[Directions]
Can you write out the entries from the line with "Given: Open the Pokémon Sun link" to the line with "click(x=25, y=408)", both lines included, and leave the pictures out?

[Records for the task]

========

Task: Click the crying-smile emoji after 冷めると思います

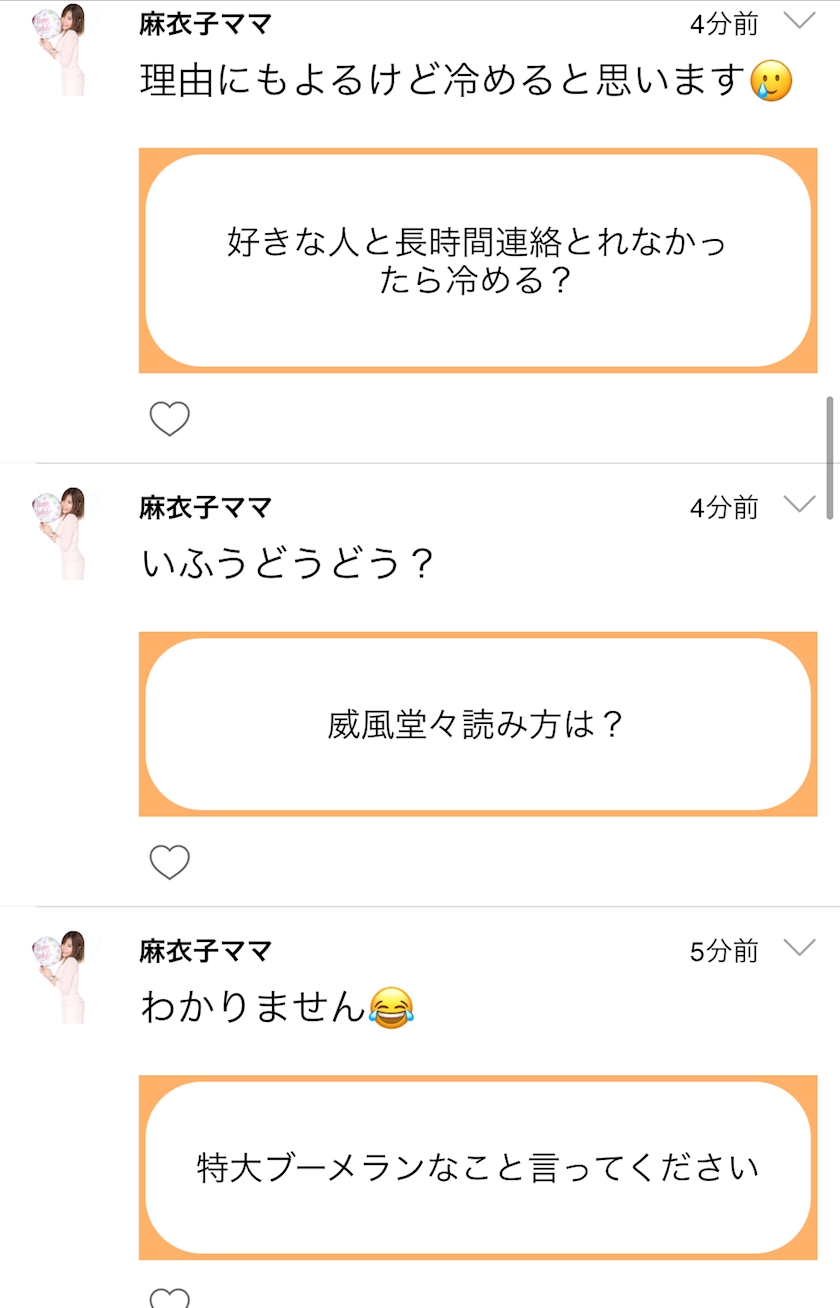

========

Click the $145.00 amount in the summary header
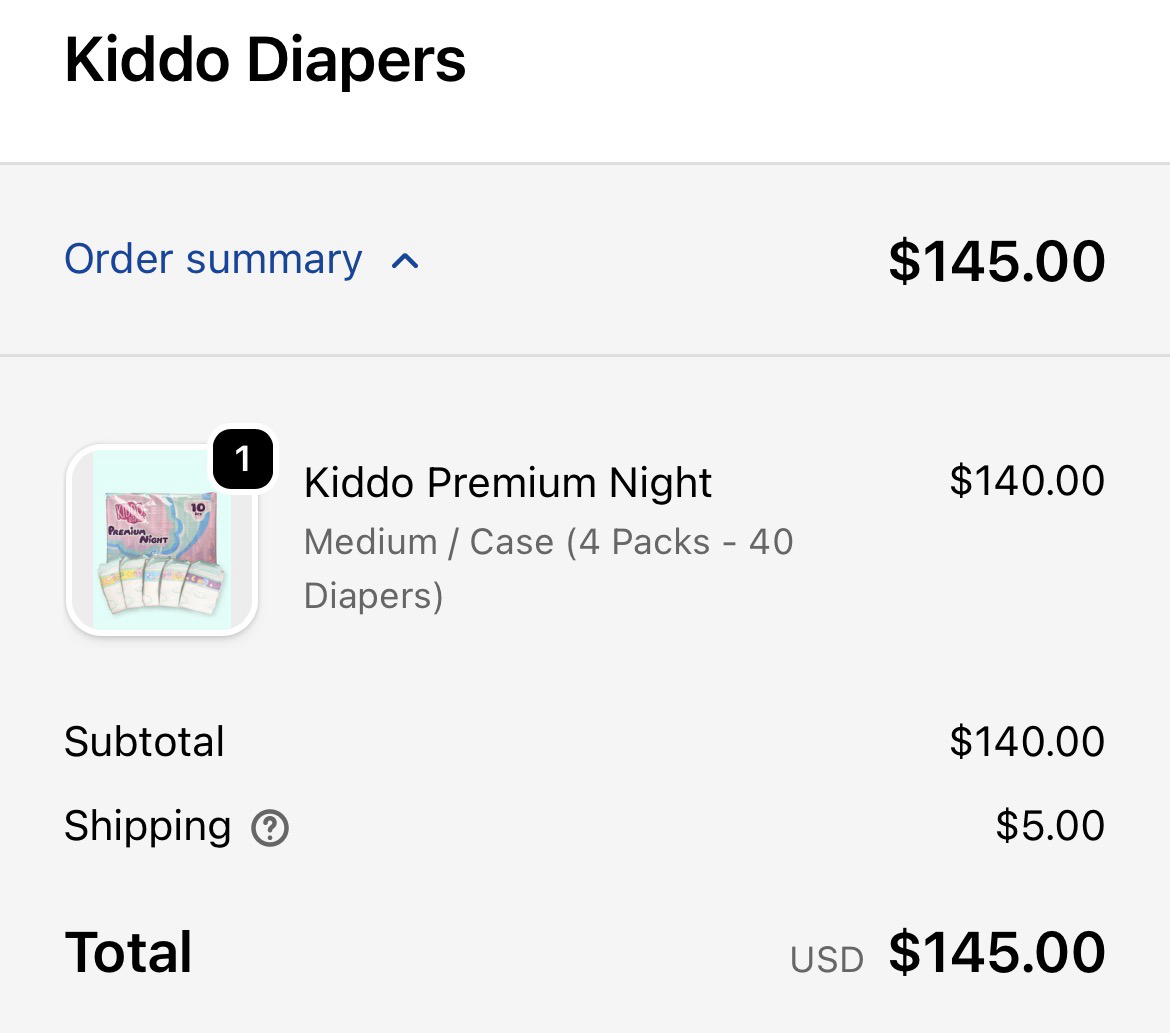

========

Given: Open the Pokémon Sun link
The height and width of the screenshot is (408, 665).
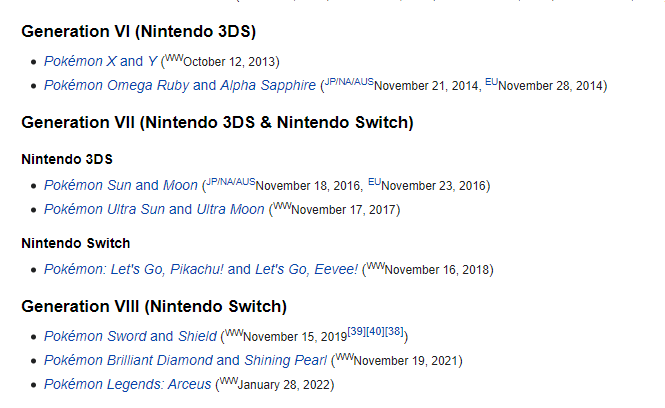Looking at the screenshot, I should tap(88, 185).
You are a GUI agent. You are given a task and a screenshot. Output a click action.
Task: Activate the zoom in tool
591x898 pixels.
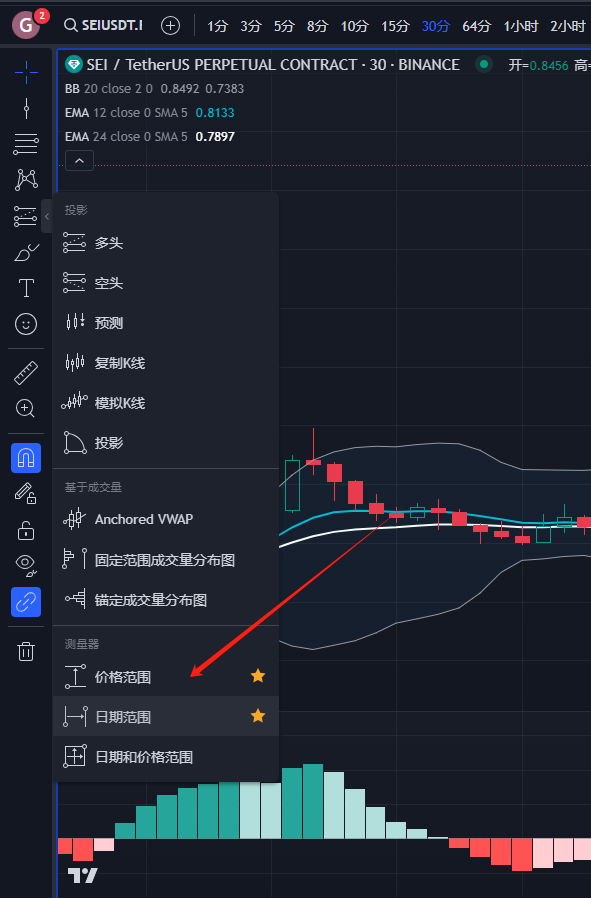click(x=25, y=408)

========

[Exercise solution]
Given: Open the Pokémon Sun link
The height and width of the screenshot is (408, 665).
Looking at the screenshot, I should tap(88, 185).
You are a GUI agent. You are given a task and a screenshot. Output a click action.
Task: Activate the zoom in tool
591x898 pixels.
click(x=25, y=408)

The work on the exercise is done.